- Film poster
- Simplified Chinese: 牛皮贰
- Hanyu Pinyin: niú pí èr
- Directed by: Liu Jiayin
- Written by: Liu Jiayin
- Starring: Liu Jiayin; Jia Huifen; Liu Zaiping;
- Cinematography: Liu Jiayin
- Release date: 21 May 2009 (Cannes);
- Running time: 132 minutes
- Country: China
- Language: Mandarin

= Oxhide II =

Oxhide II (牛皮贰 (niú pí èr)) is a 2009 independent Chinese film by Liu Jiayin. It is a sequel to Oxhide (2005), Liu's directorial debut. Like the first film, Oxhide II portrays the director and her family as they go about their lives in their apartment.

==Plot==

Set in their apartment in Beijing, Liu and her parents play versions of themselves as they talk, cook, and eat shǔi jiǎo (soup dumplings) at their kitchen table over the course of a night. The film takes place in a single room in real time, with the camera focused on the table rather than the people.

==Production==
Liu used a consumer-grade Digital Betacam video camera to shoot Oxhide II. The frame was masked using construction paper to a 2.35:1 aspect ratio; though the wide CinemaScope ratio is typically used to emphasize vast landscapes, Liu chose it because she simply "wanted to see less". The camera is at table level for most of the film, although its angle and height varies. As a result of the camera's placement and aspect ratio, the audience only sees the family's hands working at the table unless a character leans down into frame.

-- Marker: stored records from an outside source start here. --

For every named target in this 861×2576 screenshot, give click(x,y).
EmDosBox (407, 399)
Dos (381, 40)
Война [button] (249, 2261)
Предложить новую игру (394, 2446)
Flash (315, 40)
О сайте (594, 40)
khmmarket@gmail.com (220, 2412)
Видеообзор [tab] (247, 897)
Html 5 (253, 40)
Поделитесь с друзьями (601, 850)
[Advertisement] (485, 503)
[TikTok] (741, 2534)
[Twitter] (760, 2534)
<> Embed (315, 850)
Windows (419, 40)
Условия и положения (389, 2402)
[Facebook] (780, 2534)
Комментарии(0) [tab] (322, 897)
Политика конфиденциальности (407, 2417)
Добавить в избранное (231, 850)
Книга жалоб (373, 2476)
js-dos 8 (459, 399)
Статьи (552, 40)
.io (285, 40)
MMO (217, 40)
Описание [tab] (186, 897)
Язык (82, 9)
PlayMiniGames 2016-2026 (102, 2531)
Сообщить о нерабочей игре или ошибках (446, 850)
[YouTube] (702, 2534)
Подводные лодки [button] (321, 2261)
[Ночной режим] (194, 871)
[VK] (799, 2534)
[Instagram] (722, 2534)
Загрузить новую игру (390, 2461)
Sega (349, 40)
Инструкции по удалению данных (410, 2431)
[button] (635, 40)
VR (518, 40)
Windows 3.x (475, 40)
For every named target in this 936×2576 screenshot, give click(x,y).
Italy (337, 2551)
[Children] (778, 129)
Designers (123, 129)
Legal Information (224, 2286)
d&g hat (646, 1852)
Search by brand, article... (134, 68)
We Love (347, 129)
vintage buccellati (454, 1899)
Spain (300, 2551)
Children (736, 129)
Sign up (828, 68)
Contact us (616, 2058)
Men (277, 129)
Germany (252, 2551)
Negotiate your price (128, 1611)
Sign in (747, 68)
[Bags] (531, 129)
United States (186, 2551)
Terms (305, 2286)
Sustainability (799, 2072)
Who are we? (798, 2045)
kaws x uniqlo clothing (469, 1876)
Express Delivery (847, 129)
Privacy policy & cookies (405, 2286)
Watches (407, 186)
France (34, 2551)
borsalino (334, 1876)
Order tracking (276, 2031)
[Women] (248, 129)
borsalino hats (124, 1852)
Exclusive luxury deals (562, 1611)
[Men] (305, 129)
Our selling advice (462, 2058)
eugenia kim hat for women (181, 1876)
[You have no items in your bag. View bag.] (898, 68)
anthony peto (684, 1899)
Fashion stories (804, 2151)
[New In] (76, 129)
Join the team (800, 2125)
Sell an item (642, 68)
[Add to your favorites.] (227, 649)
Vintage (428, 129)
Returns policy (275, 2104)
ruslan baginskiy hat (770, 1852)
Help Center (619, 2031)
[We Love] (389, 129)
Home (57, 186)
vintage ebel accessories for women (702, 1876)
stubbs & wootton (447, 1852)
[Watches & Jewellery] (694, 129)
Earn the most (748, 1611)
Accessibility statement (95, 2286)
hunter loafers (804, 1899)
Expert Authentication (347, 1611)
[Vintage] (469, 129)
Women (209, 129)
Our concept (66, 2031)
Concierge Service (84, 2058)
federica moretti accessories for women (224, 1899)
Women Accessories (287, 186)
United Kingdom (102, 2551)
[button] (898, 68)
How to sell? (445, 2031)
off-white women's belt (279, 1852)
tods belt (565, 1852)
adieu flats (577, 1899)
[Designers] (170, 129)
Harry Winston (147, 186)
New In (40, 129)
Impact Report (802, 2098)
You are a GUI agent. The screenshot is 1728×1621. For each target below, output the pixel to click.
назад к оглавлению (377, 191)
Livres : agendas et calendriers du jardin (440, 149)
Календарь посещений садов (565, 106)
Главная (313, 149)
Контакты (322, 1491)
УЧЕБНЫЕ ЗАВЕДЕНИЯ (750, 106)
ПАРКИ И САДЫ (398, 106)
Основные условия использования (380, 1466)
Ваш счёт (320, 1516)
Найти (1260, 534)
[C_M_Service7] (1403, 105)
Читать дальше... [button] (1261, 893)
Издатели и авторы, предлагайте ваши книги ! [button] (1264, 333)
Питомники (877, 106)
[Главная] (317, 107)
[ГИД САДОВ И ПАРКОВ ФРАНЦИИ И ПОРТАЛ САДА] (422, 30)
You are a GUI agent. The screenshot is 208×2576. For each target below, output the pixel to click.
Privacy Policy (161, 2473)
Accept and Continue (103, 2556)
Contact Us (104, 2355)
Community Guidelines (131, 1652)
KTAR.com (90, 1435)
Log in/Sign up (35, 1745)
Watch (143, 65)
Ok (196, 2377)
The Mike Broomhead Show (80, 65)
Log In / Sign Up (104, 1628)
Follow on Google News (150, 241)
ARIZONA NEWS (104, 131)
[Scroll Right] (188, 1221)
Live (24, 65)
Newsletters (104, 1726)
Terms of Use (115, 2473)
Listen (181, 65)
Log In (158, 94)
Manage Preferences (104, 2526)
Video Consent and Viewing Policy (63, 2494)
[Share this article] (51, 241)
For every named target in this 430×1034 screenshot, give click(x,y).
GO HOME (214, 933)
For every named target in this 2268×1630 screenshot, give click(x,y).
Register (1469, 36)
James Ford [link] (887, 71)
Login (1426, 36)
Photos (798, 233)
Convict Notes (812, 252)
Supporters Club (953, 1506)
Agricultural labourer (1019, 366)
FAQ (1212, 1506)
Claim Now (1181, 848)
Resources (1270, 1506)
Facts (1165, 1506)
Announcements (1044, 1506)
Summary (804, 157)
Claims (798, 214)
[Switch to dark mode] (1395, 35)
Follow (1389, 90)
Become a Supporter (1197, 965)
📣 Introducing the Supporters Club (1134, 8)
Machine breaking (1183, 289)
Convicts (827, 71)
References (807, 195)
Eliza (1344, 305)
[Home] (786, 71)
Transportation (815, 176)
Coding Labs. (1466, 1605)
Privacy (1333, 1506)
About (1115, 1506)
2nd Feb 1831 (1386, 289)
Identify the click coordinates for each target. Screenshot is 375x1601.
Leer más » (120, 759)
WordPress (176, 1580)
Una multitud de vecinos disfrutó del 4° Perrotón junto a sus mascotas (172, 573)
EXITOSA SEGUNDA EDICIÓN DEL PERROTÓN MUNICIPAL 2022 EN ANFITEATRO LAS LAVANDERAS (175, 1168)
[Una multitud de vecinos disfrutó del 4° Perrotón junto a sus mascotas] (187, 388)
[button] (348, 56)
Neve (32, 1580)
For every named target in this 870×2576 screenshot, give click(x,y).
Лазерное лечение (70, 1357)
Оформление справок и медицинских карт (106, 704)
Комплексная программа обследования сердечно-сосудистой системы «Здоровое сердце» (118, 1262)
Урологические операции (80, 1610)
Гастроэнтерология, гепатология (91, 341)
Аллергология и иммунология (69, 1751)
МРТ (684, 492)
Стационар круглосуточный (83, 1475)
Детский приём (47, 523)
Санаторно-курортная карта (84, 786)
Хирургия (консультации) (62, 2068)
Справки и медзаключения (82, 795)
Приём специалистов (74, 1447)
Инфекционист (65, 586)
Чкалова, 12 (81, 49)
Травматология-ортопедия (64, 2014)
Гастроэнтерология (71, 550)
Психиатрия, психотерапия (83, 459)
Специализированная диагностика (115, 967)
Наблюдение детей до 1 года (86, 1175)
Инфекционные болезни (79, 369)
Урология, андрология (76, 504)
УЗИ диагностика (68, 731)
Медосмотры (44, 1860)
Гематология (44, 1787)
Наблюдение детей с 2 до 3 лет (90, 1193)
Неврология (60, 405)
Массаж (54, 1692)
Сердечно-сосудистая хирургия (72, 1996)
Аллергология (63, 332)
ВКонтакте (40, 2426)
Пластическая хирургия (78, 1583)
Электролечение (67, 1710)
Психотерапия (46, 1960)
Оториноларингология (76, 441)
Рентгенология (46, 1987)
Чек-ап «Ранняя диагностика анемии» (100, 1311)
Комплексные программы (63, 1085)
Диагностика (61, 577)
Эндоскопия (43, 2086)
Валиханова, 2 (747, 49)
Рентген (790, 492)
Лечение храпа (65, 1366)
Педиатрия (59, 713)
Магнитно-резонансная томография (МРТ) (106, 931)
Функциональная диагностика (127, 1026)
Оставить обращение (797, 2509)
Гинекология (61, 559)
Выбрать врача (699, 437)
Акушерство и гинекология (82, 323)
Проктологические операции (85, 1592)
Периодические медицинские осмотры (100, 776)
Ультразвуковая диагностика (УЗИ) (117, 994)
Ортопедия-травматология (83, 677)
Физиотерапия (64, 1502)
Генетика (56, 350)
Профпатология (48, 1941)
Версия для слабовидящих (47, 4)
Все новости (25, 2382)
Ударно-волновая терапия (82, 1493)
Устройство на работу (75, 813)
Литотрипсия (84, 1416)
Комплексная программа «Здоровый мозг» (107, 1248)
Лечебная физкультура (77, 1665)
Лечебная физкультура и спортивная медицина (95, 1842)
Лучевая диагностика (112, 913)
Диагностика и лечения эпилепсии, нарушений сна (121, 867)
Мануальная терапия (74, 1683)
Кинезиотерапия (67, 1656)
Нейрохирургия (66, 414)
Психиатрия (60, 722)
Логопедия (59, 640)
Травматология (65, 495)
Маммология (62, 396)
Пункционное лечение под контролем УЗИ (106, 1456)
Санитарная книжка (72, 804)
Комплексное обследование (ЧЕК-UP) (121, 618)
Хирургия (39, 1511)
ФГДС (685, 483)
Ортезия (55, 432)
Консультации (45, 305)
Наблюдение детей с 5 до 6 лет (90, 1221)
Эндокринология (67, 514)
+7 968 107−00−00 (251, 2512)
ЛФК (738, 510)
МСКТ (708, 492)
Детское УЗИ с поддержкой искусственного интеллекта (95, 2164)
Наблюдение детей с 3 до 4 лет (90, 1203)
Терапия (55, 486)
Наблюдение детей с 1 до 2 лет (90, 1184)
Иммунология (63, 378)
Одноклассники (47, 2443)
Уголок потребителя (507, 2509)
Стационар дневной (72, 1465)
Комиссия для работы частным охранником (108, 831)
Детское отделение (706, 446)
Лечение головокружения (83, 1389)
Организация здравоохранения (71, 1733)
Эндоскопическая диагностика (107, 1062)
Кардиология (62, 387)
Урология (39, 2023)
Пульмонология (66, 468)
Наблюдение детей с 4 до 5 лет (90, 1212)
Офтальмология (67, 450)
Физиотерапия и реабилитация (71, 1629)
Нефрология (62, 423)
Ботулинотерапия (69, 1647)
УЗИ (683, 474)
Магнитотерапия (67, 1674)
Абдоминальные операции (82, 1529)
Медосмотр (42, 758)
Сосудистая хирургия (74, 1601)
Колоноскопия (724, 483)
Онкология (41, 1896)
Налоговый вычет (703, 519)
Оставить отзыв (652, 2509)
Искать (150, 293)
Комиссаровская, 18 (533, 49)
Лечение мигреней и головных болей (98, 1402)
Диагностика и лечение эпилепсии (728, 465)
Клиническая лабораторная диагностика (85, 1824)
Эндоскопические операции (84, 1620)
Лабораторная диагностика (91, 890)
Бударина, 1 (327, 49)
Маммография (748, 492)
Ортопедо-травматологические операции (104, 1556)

The film is composed of nine static shots, with each long take lasting from five to 20 minutes. After every shot change, the perspective moves 45 degrees clockwise around the table, so that the final shot ends in the same position as the first.

==Release==
The film premiered on 21 May 2009 at the 62nd Cannes Film Festival as part of its Directors' Fortnight program. It was also an official selection at the Locarno International Film Festival and Vancouver International Film Festival in 2009, International Film Festival Rotterdam in 2010, and San Sebastián International Film Festival in 2011.

==Reception==
Oxhide II received positive reviews from critics. Writing for Cinema Scope, Andrea Picard said, "Even without the surprise factor that helped make Oxhide a festival cause célèbre, the more technically accomplished Oxhide II proves that Liu's arte povera aesthetic is capable of a seemingly infinite number of variations. ... Liu’s films evince a carefully calibrated yet warmly sensual sound and image construction, a droll humanism, and, ultimately, a feisty hopefulness that mark them as extraordinarily valuable in a world that purports to be incapable of taking its time."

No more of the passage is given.